**Provided data:**
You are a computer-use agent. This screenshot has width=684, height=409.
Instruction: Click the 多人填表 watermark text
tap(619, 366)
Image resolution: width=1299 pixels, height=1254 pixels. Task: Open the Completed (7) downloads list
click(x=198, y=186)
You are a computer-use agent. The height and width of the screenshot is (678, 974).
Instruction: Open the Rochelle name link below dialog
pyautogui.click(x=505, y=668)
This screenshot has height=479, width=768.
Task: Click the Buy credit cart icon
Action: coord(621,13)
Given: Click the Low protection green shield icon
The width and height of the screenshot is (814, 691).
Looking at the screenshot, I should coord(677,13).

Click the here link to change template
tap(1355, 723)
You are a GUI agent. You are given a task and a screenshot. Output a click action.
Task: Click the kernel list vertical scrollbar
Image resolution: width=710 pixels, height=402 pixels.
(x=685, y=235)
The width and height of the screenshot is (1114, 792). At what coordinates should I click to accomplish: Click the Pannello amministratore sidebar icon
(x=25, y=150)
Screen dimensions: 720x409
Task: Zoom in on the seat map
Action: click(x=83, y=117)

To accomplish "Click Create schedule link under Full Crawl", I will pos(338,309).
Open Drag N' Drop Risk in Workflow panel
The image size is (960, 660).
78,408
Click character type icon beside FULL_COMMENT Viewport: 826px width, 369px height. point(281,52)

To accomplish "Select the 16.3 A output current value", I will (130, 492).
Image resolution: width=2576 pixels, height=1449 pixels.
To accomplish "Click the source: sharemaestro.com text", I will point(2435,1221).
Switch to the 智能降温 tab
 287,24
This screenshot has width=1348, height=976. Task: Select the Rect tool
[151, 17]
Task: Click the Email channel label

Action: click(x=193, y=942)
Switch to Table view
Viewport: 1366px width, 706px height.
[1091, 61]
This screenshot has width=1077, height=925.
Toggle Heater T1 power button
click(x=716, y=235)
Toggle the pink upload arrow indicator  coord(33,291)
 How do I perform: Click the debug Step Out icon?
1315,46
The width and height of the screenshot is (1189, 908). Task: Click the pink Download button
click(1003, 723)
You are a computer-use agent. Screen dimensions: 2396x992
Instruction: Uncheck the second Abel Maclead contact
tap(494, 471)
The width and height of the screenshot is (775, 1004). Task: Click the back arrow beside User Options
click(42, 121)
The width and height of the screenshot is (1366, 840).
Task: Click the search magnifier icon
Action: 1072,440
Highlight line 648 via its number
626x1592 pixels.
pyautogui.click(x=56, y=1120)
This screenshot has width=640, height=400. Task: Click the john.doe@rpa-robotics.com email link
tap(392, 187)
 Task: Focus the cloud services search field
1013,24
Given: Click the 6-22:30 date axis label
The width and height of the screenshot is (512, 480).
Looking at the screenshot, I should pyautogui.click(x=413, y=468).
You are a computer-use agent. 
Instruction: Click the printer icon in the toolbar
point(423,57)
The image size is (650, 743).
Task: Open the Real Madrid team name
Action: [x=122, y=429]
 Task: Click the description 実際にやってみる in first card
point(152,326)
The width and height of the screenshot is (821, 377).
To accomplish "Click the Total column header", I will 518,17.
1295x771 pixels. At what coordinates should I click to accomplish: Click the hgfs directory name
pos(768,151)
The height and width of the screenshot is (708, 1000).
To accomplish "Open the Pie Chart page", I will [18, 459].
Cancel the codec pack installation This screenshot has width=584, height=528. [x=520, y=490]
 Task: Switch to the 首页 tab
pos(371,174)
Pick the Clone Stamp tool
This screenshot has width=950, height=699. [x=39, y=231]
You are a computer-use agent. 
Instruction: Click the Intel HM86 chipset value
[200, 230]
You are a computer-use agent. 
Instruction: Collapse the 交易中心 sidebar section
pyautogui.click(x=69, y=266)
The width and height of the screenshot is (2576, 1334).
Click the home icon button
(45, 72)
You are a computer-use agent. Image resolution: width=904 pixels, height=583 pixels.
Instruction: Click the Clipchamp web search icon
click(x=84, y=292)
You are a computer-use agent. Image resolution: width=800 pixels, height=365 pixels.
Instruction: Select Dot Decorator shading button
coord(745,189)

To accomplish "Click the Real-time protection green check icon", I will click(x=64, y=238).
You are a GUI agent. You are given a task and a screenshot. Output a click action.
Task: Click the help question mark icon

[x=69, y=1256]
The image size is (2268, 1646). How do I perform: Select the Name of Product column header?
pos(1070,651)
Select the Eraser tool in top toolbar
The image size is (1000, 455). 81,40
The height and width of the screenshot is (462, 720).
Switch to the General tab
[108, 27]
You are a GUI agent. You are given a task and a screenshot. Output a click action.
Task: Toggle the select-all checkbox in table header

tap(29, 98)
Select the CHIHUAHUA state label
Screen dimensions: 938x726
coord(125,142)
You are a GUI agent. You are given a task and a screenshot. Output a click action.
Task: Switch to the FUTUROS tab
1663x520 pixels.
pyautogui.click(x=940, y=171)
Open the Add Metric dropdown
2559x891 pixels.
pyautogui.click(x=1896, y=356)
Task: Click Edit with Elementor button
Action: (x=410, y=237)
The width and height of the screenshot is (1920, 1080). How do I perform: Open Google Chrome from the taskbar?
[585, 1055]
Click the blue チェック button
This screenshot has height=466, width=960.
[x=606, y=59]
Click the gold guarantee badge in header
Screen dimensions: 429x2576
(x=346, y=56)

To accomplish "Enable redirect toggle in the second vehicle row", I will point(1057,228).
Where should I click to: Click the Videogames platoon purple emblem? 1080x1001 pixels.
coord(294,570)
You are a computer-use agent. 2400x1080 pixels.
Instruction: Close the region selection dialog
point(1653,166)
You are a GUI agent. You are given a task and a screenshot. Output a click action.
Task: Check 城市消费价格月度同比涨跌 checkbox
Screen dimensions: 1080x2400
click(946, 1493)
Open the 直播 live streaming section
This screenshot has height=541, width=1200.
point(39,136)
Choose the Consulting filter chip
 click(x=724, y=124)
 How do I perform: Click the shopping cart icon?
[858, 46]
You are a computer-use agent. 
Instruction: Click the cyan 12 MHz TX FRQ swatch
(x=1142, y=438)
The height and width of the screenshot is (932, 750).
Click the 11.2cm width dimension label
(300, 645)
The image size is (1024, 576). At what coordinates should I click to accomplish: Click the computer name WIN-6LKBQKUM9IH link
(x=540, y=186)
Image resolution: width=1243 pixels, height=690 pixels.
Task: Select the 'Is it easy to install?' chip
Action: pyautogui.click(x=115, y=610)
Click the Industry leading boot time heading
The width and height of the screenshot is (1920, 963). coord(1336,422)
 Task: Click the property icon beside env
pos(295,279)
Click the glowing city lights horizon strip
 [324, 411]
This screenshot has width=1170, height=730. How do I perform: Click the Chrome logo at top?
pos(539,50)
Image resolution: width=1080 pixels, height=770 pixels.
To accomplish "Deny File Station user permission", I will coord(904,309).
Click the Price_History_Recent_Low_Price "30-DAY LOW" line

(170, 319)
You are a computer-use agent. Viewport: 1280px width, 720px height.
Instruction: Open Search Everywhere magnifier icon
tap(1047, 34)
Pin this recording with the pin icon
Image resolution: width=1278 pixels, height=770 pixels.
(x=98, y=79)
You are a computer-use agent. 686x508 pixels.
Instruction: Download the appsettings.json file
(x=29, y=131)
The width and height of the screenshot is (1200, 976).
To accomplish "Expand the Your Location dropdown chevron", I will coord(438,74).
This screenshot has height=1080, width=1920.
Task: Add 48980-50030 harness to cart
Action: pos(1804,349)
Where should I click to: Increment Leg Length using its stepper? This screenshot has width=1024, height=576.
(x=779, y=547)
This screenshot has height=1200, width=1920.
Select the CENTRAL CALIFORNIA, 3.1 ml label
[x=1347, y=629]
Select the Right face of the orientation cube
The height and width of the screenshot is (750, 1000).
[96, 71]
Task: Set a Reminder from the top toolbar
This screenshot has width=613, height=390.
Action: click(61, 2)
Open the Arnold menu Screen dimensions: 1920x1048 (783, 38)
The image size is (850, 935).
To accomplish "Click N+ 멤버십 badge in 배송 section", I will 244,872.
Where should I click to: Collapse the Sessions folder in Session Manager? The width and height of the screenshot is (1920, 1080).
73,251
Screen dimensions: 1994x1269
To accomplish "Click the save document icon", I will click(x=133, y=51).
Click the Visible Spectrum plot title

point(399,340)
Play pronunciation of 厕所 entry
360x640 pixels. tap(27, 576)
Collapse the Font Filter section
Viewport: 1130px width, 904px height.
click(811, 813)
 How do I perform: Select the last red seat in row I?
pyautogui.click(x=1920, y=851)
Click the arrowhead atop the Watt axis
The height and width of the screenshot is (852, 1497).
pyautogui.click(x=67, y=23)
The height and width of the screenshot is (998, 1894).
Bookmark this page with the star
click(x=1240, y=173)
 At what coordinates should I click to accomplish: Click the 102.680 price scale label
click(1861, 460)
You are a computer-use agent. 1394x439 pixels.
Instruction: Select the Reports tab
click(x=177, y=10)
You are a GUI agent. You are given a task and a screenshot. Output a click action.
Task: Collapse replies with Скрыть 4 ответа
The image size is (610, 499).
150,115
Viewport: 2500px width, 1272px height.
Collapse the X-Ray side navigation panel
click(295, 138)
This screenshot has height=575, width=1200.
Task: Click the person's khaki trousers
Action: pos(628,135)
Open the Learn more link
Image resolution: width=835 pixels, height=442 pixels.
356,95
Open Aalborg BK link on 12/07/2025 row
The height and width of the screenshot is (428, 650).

**Goal:** Please copy the records word for word, beginning at the line that contains "Task: Focus the cloud services search field" and stopping after the line that contains "point(152,326)".

**Solution for this exercise:**
 Task: Focus the cloud services search field
1013,24
Given: Click the 6-22:30 date axis label
The width and height of the screenshot is (512, 480).
Looking at the screenshot, I should pyautogui.click(x=413, y=468).
You are a computer-use agent. 
Instruction: Click the printer icon in the toolbar
point(423,57)
The image size is (650, 743).
Task: Open the Real Madrid team name
Action: [x=122, y=429]
 Task: Click the description 実際にやってみる in first card
point(152,326)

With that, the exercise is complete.